This week’s Echoes of the past looks at the May 1964 issue of Manufacturing Optician, a monthly supplement published alongside Optician for frame, lens and equipment manufacturers.
The Shop Talk column was likely to have stirred up some debate at the time, with unwavering views on the manufacturing side of the optical profession. In May’s editorial, the writer fired from the hip on topics such as eyewear, children’s lenses and opportunistic publicity angles for frame manufacturers.
Unregistered dispensing also caught his eye, no doubt inspired by the case of a market seller that had lost his appeal against a conviction for supply of an empty spectacle frame that would later go on to have ophthalmic lenses fitted.

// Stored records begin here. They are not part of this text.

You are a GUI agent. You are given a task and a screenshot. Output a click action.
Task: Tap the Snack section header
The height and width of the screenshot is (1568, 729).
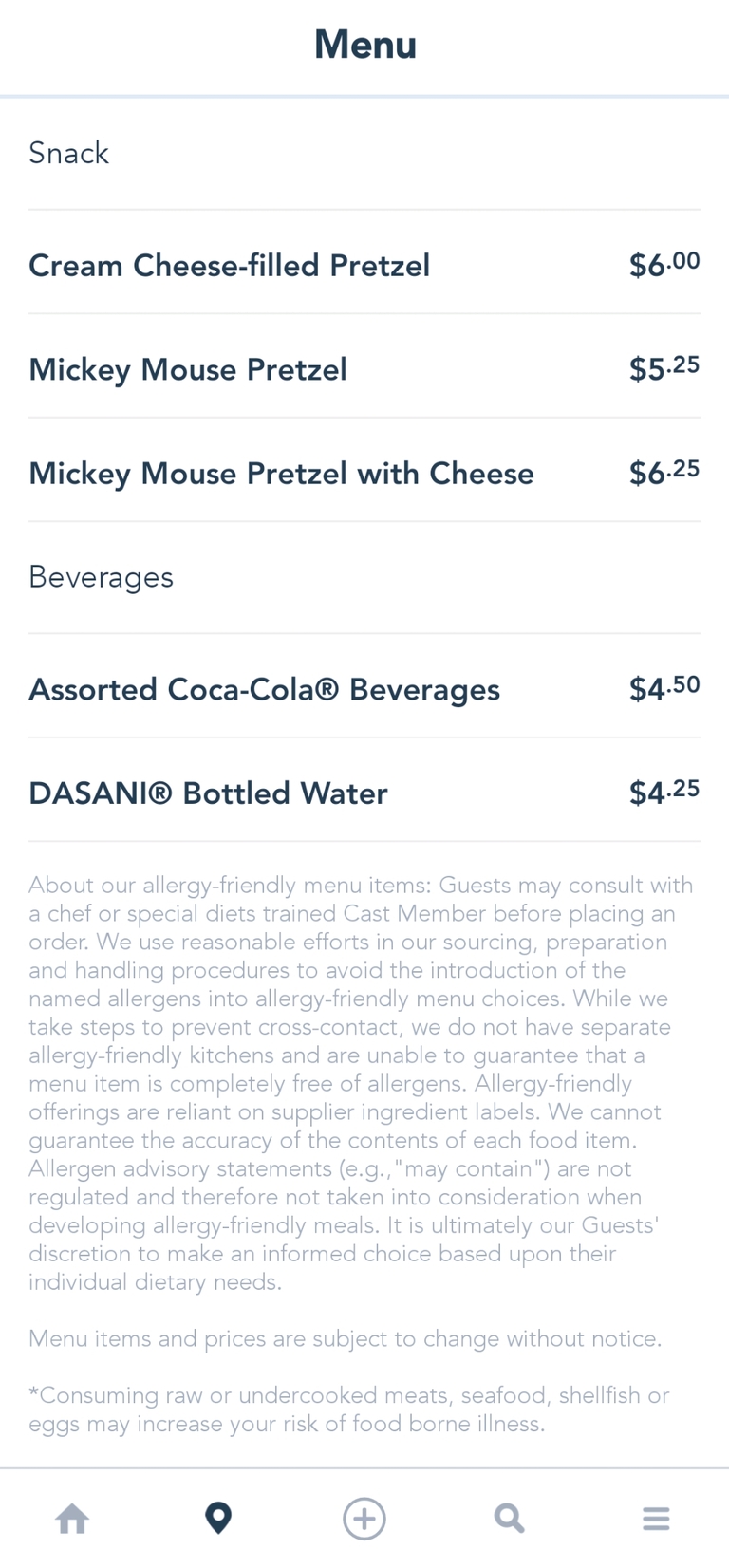point(69,153)
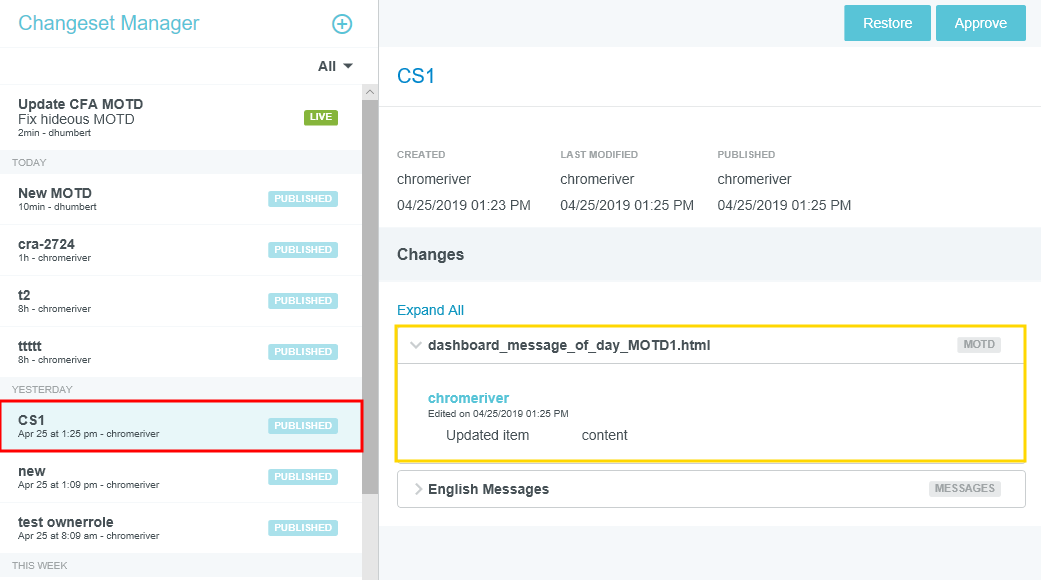Screen dimensions: 1041x580
Task: Expand the English Messages section chevron
Action: (x=417, y=489)
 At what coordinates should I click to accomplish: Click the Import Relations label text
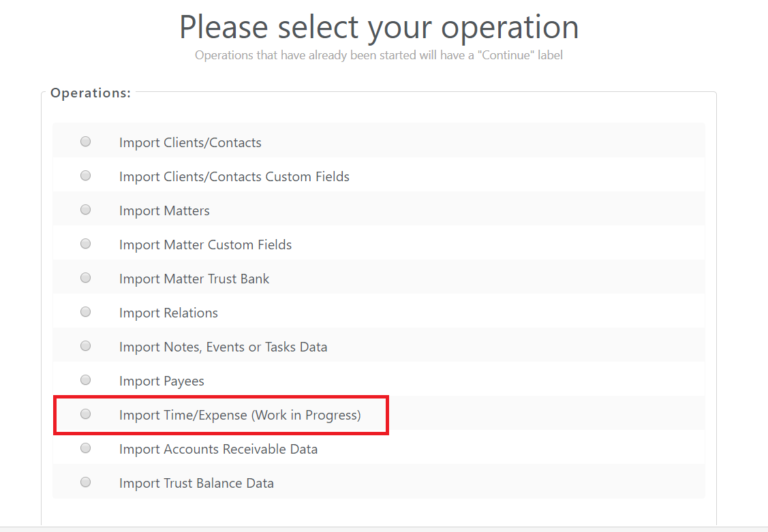(x=168, y=313)
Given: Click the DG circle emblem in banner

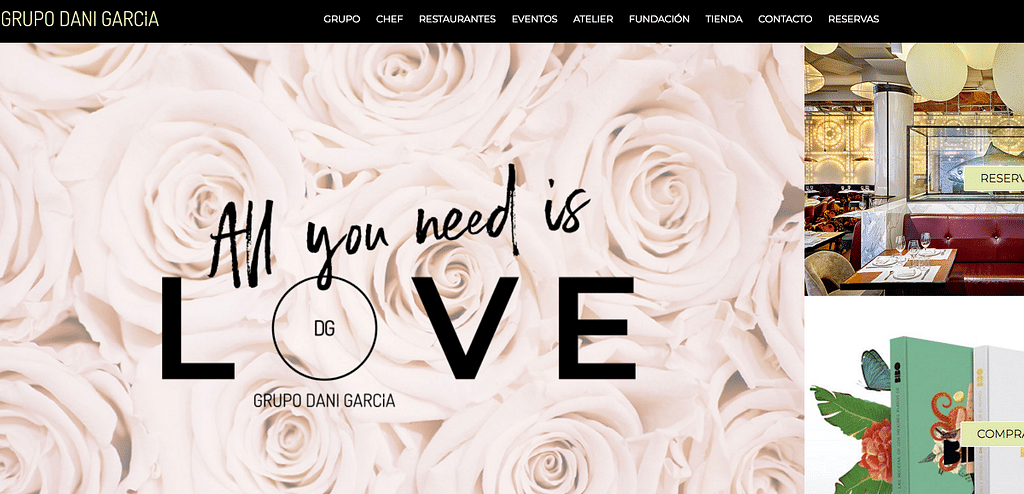Looking at the screenshot, I should click(x=324, y=327).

While this may have pleased the columnist to an extent, he went on to highlight the practice of patients purchasing sunglasses with the intention of removing the lenses and replacing them with corrective items at a cost to the NHS – something which the organisation said it could do nothing about.

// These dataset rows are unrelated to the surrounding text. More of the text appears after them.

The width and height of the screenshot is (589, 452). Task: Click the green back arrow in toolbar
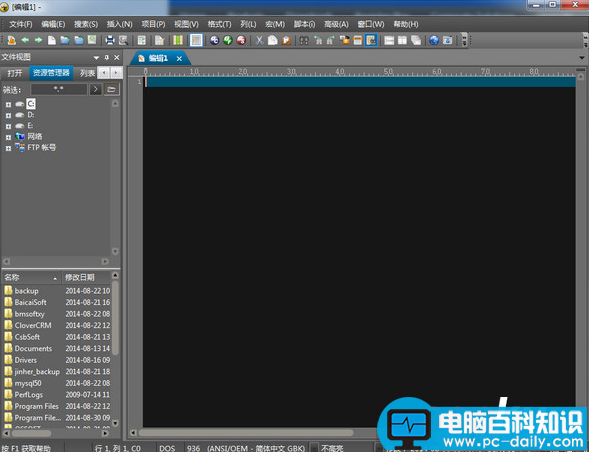[x=25, y=40]
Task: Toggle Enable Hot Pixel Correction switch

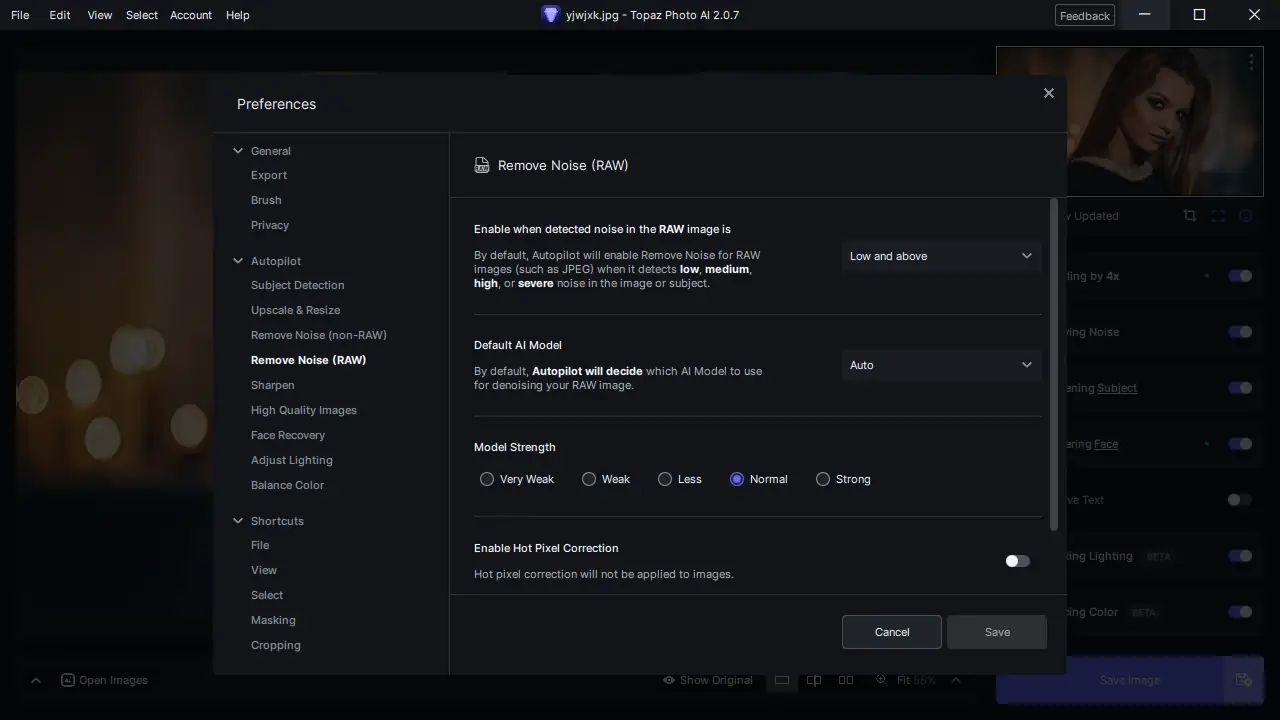Action: (x=1017, y=561)
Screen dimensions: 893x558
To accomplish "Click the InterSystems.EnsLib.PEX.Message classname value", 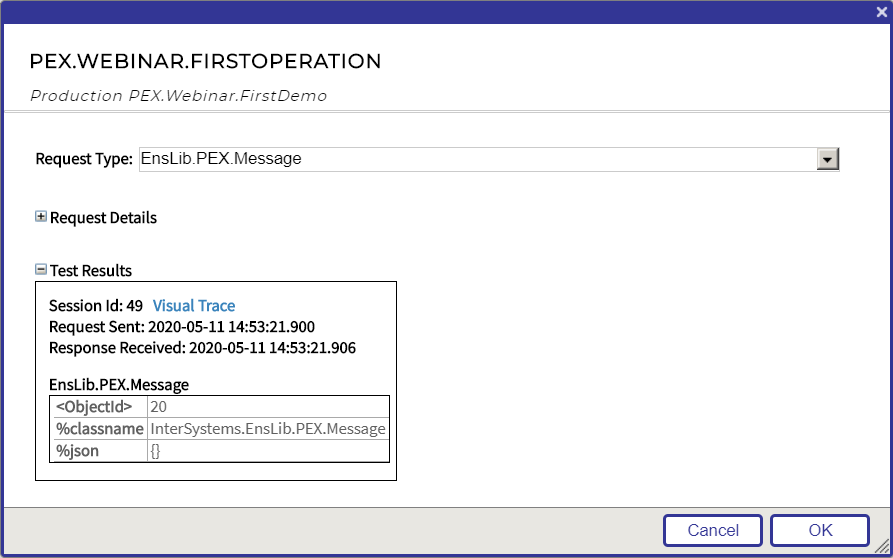I will [x=267, y=429].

Handmade spectacles, something that today’s frame manufacturers look to as a mark of high quality, also felt Shop Talk’s wrath. ‘We had better reconcile ourselves to the realisation that handmade frames, except in very special circumstances, are dead as the proverbial dodo,’ they said.
Elsewhere in the supplement, the value of trade organisations and the future of NHS ophthalmic services were discussed at length, and an article on 60 years of optics classes at Northampton College in London looked at how wholesalers helped the college in its infancy.